Mark Bradford

(EUA, 1961)

Proposal

Related Material

Mark Bradford’s project, Maleteros (Porters), was an exercise in empowering and making visible an informal labor community. Through an extended process of dialogue and exchange, Bradford worked with a group of unofficial porters—who have been offering their services at various access points at the US-Mexico border for more than two decades—to co-create a visual “porter identity.” Through the supply of customized equipment, the informal branding of key work areas, and the provision of a temporary work space, Bradford provided the maleteros with a platform from which to negotiate their social representation and public visibility.

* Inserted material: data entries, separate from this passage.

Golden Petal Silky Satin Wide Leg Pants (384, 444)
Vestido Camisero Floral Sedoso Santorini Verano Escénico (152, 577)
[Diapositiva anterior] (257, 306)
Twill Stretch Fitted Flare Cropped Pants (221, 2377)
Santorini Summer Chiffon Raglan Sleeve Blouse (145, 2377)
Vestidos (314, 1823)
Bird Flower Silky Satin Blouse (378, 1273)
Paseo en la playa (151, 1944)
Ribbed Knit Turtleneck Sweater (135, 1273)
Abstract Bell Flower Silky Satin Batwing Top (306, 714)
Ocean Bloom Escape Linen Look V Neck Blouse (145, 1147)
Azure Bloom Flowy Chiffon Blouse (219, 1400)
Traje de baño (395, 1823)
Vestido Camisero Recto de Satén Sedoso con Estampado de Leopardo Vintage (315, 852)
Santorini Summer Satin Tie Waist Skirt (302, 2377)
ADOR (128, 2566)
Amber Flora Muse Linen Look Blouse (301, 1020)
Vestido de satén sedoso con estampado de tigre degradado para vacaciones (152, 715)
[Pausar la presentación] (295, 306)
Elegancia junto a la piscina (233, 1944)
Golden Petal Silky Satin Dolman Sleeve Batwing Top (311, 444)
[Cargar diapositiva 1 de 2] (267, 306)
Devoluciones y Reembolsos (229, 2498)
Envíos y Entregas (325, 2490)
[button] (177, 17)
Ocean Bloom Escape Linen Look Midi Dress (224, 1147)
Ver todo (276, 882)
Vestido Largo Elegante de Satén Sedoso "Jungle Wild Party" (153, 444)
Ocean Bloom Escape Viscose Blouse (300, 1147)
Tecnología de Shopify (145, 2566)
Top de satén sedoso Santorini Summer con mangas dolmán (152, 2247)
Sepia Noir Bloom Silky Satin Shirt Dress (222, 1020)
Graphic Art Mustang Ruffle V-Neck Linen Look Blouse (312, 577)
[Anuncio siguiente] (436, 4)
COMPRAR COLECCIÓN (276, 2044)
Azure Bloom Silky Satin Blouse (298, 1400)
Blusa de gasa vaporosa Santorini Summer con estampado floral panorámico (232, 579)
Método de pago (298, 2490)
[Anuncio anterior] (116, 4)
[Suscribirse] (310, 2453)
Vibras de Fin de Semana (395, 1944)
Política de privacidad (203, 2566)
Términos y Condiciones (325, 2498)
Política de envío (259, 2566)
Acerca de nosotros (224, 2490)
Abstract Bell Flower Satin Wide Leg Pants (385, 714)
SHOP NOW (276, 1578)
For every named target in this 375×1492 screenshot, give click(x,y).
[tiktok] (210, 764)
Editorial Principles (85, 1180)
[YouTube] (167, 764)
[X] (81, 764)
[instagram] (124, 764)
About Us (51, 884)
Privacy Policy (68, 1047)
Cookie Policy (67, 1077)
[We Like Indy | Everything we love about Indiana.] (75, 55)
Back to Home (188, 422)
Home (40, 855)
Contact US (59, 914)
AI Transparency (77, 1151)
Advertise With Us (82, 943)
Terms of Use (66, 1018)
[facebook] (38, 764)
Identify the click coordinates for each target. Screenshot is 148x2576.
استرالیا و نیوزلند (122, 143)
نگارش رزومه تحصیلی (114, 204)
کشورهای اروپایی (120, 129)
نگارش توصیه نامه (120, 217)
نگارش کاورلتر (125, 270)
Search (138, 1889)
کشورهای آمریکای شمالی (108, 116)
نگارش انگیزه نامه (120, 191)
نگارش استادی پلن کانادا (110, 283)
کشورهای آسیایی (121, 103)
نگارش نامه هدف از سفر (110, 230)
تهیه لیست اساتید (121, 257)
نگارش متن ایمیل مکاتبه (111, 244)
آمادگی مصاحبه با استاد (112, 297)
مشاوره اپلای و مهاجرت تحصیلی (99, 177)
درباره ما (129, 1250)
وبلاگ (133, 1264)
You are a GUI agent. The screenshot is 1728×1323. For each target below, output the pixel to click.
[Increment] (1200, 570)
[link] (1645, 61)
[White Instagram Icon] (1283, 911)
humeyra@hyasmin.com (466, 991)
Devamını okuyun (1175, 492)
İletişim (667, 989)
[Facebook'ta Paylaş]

By revealing the existence of underground communities that carve out social spaces at the border and ease the cross-border flow of goods and people, Bradford sought to disrupt the familiar reading of the San Ysidro Port of Entry as a highly formal site, replete with mechanisms of control and surveillance. Instead of tracking a vertical trajectory between the cities of San Diego and Tijuana, Bradford mapped the intricate relationships of informal economic exchanges that routinely penetrate and circulate around the border.

Longstanding differences between various maleteros groups came to the surface during the process—in particular, between those who had a measure of official recognition and those who did not. However, individual maleteros continued to discuss ways in which to continue the project, hoping to secure a degree of solidarity in order to defend their work at the border, underline its importance, and work towards a unified maleteros presence.